#### Directions for this task
In the entries below, find the line containing "Task: Select the 1D time range" and the line containing "The width and height of the screenshot is (670, 438).". Copy those two lines and everything between them exactly, without the pictures.

[Records for the task Boundary: Start]

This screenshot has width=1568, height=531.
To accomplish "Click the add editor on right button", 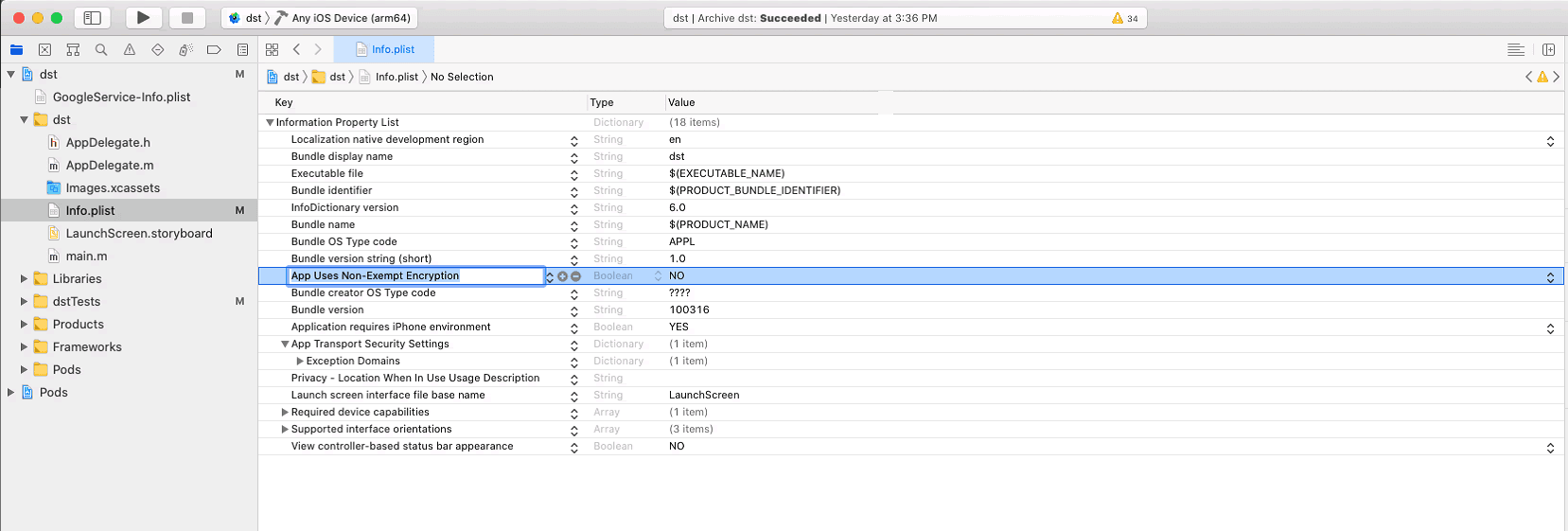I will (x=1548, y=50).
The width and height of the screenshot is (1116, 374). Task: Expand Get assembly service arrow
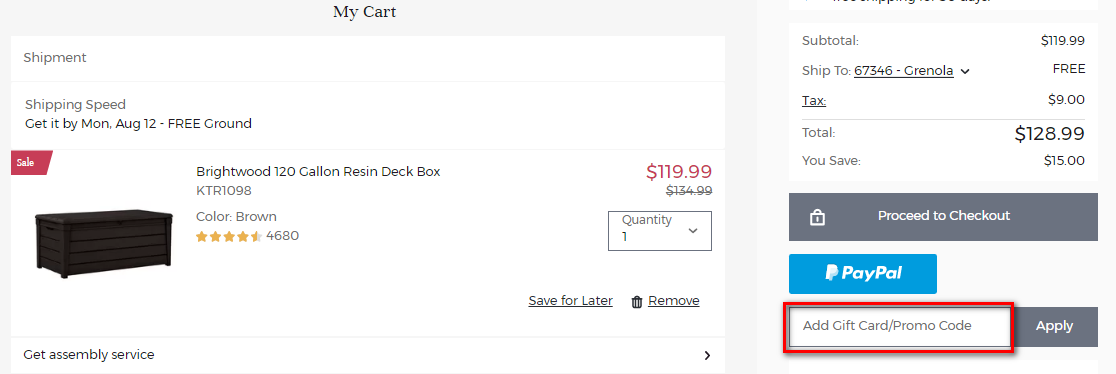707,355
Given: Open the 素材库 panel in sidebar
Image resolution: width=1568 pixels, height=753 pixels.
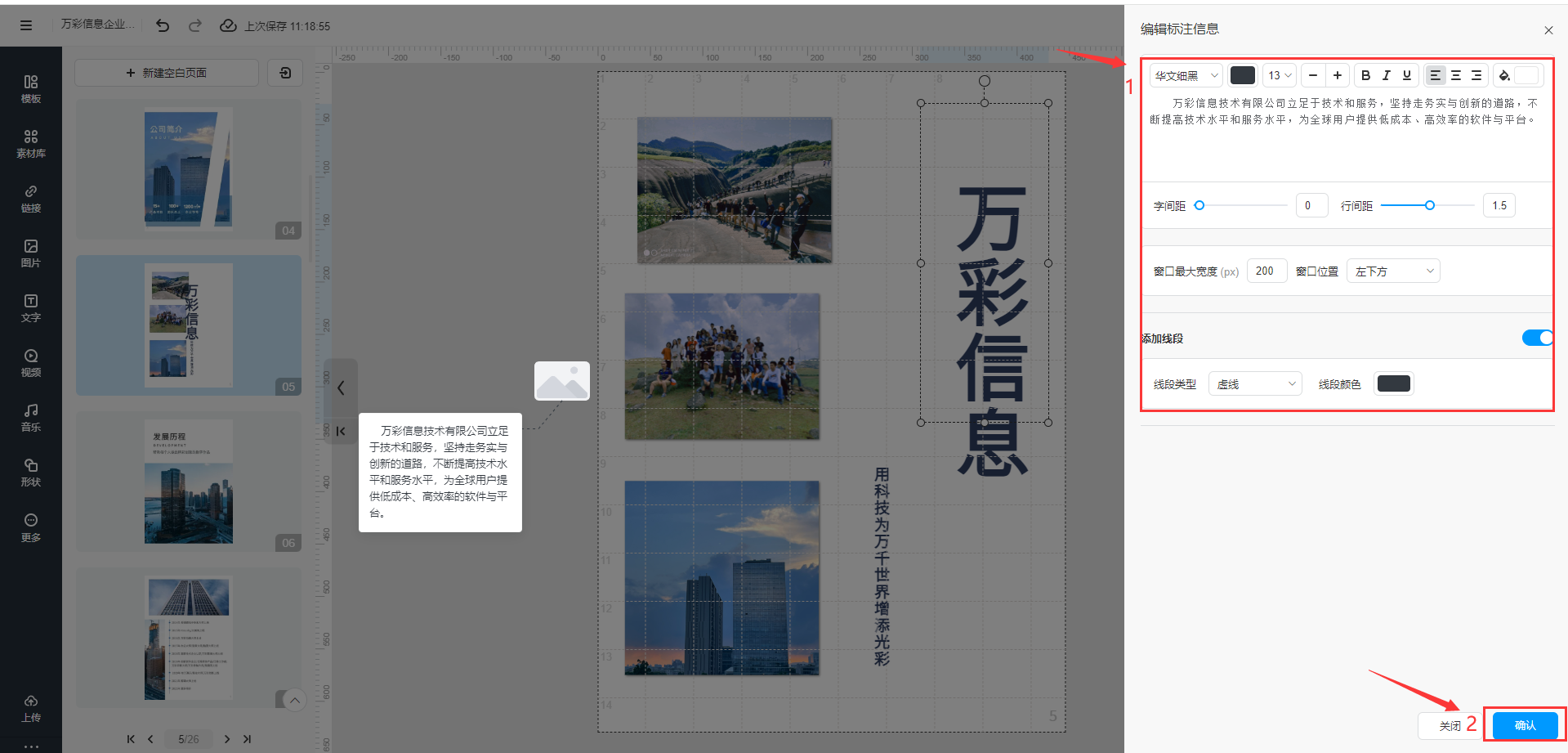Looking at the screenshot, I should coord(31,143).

[Records for the task Boundary: End]
[Records for the task Boundary: Start]

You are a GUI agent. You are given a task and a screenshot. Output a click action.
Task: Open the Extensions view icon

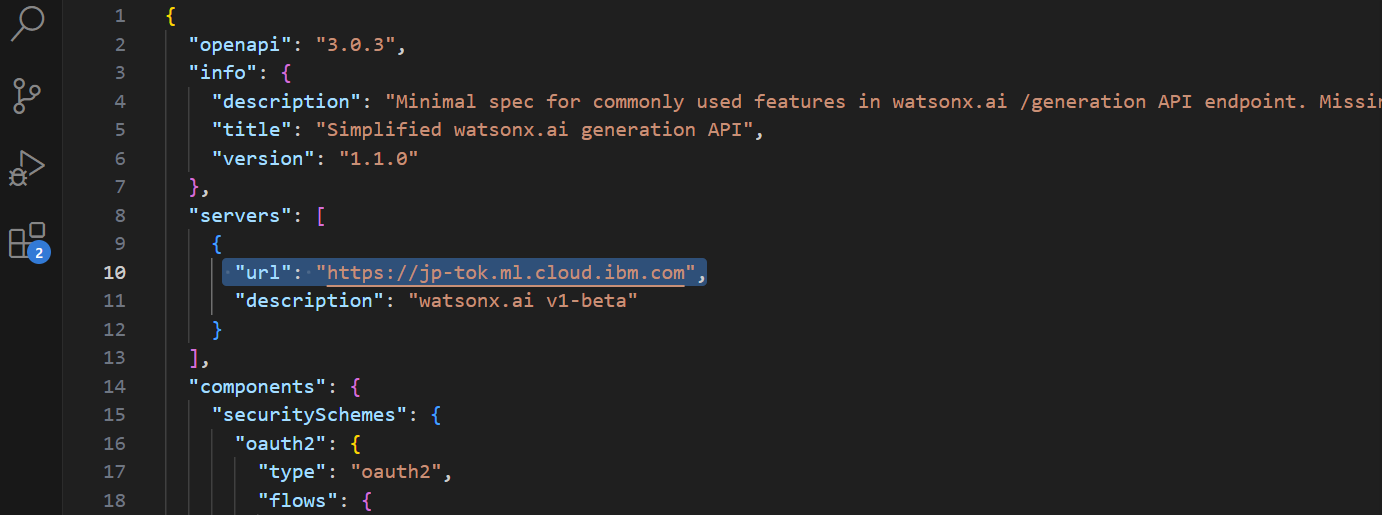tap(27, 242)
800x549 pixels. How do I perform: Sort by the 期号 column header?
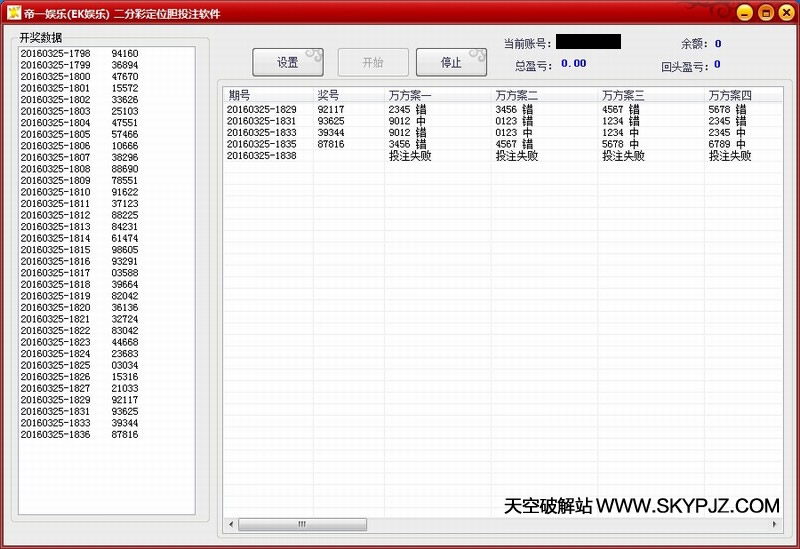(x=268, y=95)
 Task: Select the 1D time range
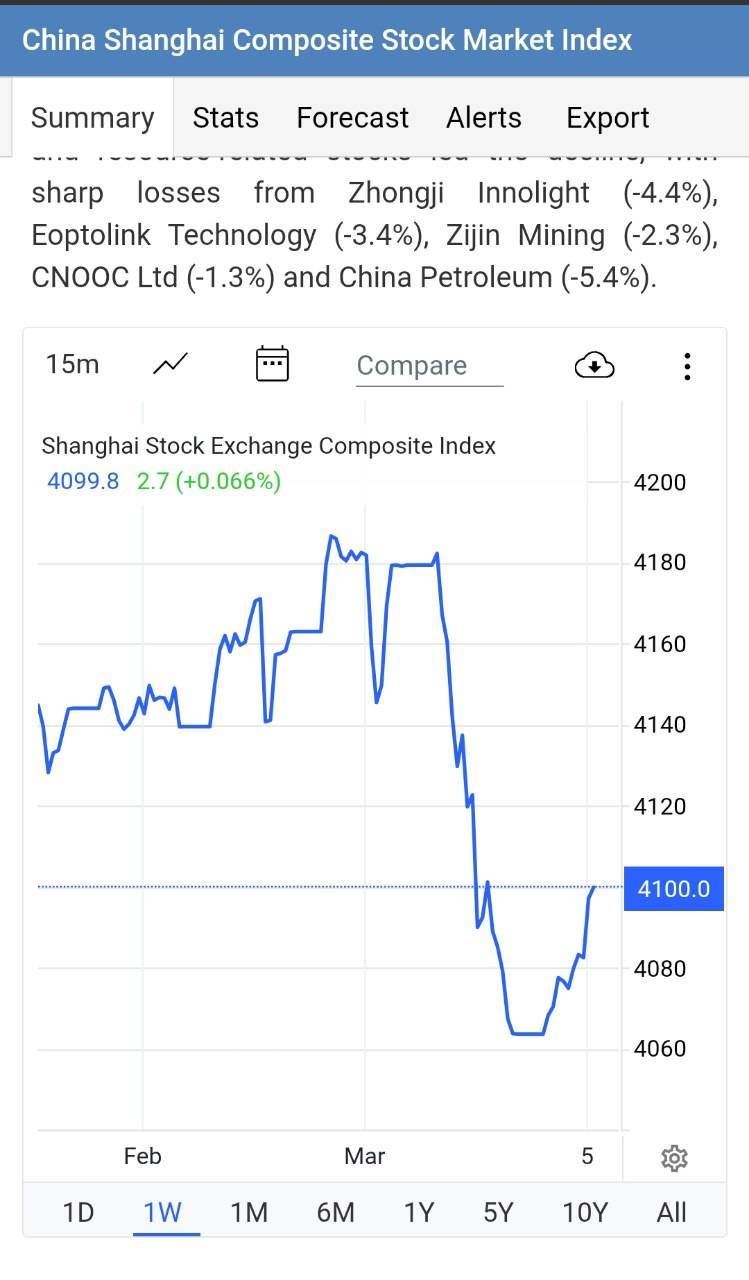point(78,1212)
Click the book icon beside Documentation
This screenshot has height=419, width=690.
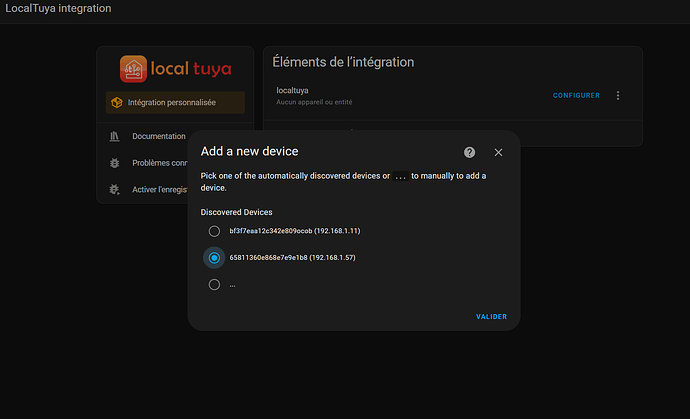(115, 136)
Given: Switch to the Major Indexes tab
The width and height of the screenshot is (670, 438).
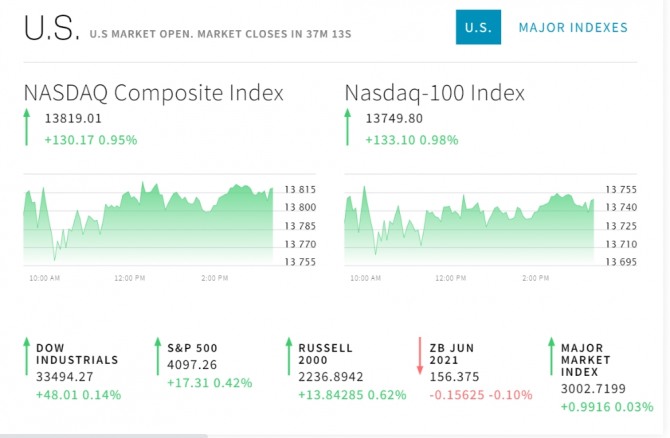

[Records for the task Boundary: End]
[Records for the task Boundary: Start]

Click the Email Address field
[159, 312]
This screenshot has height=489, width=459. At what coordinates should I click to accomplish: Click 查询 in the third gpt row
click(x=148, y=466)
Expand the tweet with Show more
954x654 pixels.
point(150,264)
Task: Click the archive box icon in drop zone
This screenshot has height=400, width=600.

[Records for the task Boundary: End]

#### Output for this exercise
 Task: Select the 1D time range
point(78,1212)
Click the book icon beside Documentation
This screenshot has height=419, width=690.
(115, 136)
Given: Switch to the Major Indexes tab
The width and height of the screenshot is (670, 438).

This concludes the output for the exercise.